L’intrigue met un peu de temps à se lancer – d’autant plus que c’est très bavard. Du coup, je suis entré un peu à reculons dans l’histoire. Et je n’ai en fait jamais pu réussir à m’y mettre complètement. En effet, même si je reconnais une certaine originalité (des personnages dont on use presque comme des pièces d’un jeu d’échec – un des personnages principaux étant d’ailleurs un très bon joueur), j’ai trouvé l’ensemble un peu trop fouillis pour accrocher. Plein de personnage, des dialogues surabondants (avec commentaires en off en sus), et une intrigue pas toujours limpide, je ressors de ma lecture quelque peu frustré. Quant au dessin, il est un peu brouillon – un peu influencé par Tardi je trouve. Mais il est lisible et efficace. En tout cas, s’il est un peu daté, je n’ai pas de reproche à lui faire. Bref, une curiosité, récemment remise sous les projecteurs par les éditions Revival (je l’ai lue dans sa version d’origine chez Casterman), mais qui m’a laissé sur ma faim. Note réelle 2,5/5.

11/04/2021 (modifier)
Couverture de la série Travers de porc
Travers de porc

Avec un tel album, rassemblant une série de gags en une page, avec une très forte itération iconique, on comprend qu'on évacue assez immédiatement 90% du charme potentiel du dessin. Il reste bien évidemment des choses amusantes, mais on aura un peu de mal à tomber en pamoison devant la beauté du dessin, de la colorisation ou des expressions des personnages. Ceci étant posé, il reste donc comme leviers pour apprécier un tel album l'originalité du sujet, des idées, des situations et des dialogues, et tout simplement le comique de ces gags. Avec Travers de porc, on abordera bien sûr le thème de la mort (l'abattoir n'étant évidemment pas loin), de la vie, de la liberté, mais aussi du cosplay, de la mortadelle et des coups de pied au cul (l'éleveur n'étant lui non plus pas loin), et de la bibliothèque. J'avoue ne pas m'être attendu à beaucoup rire, et pourtant un certain nombre de situations font sourire, et quelques-unes font rire.

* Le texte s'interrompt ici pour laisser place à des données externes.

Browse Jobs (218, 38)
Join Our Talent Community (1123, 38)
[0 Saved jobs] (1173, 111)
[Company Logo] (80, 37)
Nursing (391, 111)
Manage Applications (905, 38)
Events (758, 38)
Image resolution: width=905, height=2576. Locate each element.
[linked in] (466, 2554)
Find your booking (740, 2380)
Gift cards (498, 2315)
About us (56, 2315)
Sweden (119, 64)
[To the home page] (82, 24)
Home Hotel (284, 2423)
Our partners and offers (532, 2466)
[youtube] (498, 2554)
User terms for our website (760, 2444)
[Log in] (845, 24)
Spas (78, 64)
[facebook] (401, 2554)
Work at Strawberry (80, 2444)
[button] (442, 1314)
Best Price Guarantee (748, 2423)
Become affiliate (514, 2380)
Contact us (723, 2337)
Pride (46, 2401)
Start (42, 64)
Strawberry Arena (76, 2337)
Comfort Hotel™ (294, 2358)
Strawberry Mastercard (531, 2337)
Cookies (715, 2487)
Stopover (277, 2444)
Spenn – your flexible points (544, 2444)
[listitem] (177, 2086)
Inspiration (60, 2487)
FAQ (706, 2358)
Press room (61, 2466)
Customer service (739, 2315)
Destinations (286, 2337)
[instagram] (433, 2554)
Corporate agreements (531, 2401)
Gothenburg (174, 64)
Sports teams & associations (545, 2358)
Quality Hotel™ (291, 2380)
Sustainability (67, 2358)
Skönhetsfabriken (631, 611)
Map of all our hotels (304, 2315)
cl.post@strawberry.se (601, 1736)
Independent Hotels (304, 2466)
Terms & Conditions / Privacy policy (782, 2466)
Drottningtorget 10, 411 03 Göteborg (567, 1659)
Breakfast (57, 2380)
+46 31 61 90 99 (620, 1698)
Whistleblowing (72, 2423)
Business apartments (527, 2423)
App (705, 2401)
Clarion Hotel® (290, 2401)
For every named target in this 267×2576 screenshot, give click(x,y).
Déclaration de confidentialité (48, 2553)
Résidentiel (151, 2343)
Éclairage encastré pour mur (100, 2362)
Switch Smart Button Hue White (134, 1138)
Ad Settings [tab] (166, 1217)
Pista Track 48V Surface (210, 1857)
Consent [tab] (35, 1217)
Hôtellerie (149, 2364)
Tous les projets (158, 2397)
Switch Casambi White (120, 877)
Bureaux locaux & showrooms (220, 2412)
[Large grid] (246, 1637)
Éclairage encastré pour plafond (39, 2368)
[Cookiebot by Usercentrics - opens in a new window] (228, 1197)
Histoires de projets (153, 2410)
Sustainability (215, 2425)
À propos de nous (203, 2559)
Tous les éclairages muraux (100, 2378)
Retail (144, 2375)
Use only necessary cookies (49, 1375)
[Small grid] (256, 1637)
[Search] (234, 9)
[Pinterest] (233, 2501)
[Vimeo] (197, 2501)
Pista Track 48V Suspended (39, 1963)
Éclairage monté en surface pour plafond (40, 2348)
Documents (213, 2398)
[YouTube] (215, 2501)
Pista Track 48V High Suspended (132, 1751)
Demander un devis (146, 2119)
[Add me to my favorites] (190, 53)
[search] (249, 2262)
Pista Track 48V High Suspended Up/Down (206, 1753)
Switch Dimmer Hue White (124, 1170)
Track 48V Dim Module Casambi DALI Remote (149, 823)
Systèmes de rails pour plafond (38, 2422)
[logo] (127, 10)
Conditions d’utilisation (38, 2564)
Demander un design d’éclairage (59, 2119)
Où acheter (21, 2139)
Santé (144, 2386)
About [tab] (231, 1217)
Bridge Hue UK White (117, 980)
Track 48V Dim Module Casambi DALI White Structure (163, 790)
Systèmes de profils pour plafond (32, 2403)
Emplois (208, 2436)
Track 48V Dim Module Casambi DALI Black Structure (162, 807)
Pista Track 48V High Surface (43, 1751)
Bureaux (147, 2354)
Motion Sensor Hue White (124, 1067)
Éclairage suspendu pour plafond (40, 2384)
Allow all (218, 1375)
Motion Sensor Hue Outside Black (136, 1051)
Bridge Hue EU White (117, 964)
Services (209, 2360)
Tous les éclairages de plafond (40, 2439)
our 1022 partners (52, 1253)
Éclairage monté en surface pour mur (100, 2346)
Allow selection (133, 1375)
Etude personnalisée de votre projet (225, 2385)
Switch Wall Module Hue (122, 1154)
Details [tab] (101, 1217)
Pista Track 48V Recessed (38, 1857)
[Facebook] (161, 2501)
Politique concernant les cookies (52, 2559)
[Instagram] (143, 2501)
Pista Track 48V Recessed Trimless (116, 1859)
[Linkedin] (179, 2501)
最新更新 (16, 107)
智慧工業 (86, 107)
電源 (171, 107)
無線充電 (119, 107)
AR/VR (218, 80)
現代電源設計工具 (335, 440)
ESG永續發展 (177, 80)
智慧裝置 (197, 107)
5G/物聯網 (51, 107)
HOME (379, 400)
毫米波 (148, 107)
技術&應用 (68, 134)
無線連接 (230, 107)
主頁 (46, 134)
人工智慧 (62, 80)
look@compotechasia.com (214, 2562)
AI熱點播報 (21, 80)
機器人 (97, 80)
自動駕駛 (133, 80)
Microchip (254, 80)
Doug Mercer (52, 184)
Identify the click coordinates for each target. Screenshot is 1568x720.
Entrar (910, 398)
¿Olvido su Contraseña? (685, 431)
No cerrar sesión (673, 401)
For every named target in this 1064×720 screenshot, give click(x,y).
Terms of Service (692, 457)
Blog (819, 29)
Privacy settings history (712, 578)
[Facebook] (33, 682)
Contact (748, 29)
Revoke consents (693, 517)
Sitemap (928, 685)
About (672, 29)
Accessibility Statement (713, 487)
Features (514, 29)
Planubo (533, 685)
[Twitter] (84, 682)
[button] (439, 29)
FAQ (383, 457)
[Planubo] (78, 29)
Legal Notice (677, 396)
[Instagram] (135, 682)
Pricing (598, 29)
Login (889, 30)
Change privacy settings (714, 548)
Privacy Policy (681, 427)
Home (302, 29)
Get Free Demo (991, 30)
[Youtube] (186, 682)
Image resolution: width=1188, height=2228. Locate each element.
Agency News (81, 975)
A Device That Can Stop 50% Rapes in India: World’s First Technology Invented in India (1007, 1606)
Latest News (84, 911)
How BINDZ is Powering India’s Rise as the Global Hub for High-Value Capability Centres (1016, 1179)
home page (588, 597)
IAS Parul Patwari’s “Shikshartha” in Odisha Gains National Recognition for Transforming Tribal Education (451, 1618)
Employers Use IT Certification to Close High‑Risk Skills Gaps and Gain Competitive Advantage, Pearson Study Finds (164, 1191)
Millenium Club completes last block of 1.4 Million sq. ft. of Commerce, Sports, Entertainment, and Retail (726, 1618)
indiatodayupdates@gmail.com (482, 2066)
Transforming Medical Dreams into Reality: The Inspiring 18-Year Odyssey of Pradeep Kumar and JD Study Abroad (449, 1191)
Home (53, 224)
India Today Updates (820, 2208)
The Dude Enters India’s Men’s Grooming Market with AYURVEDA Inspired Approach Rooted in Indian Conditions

Dans l'ensemble cet album est sympathique, mais n'apporte pas grand-chose au genre. Note réelle : 2,5 / 5

11/04/2021 (modifier)
Par Spooky
Note: 4/5
Couverture de la série Elles (Le Lombard)
Elles (Le Lombard)

Ah là je dis oui ! Des fois on farfouille dans les albums achetés par et pour les enfants, et on peut faire une bonne pioche. C'est le cas avec ce Elle(s), qui nous brosse le portrait d'une adolescente qui a des personnalités multiples, très différentes, susceptibles d'apparaître à tout moment, et de lui causer les plus grands ennuis. Mais à 16 ans Elle a pu, sinon les contrôler, du moins apprendre à les connaître. Ce qui est un peu plus étonnant c'est qu'elle n'ait pas droit à un suivi psychologique si son état est connu de ses parents... D'autant plus que comme dans le film Split, une personnalité, jusque-là réprimée (ou plutôt volontairement recluse) s'apprête à faire surface et à agir... J'aime bien ces BD pour ados qui ne prennent pas leur lectorat pour des neuneus avides de bastons ou de bluettes... Kid Toussaint, qui s'est sans doute renseigné sur la façon dont fonctionnent les personnalités multiples, propose là une nouvelle série (courte ?) qui est vraiment intéressante, avec des personnages à la psychologie crédible, et des dialogues adaptés. Aveline Stokart travaille entièrement en numérique, ça se voit, mais elle se débrouille très bien dans ce qui me semble être ses débuts professionnels. Je lirai la suite avec curiosité.